AIM OF THE TASK: Gather every line below that contains the word "icon", and copy each one in full.
***** MATERIAL PROVIDED
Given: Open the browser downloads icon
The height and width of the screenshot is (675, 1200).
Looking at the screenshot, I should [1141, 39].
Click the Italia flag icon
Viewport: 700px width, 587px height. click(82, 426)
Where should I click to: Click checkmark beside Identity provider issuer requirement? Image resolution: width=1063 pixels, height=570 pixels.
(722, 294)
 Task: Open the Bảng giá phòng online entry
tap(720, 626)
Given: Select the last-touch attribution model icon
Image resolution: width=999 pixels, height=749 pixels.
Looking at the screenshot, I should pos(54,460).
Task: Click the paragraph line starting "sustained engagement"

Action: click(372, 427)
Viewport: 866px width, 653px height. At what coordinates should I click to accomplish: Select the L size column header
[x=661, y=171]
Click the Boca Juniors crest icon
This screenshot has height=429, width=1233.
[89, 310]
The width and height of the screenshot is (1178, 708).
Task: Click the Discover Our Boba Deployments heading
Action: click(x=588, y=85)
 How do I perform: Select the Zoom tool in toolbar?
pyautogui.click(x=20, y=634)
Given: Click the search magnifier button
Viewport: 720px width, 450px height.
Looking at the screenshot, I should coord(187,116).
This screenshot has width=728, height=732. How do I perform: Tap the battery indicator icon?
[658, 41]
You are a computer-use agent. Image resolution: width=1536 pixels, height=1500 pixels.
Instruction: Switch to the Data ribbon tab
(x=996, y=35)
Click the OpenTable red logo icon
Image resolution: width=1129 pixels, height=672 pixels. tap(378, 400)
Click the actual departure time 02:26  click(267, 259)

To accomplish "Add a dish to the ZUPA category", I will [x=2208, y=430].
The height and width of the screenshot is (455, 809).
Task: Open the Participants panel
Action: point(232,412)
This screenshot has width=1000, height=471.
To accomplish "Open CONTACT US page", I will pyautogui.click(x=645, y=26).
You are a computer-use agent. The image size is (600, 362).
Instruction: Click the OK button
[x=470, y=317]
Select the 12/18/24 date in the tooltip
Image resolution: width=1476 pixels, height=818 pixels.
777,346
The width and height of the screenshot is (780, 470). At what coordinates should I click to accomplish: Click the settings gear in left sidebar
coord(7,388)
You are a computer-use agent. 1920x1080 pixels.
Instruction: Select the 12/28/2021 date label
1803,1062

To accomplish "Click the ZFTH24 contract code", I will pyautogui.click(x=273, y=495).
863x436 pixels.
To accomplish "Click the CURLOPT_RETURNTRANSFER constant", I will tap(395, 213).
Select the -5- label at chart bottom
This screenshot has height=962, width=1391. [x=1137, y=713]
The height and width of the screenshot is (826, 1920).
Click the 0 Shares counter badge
**********
EXPECTED OUTPUT:
Given: Open the browser downloads icon
Click the Italia flag icon
Given: Select the last-touch attribution model icon
Click the Boca Juniors crest icon
This screenshot has width=728, height=732. How do I perform: Tap the battery indicator icon?
Click the OpenTable red logo icon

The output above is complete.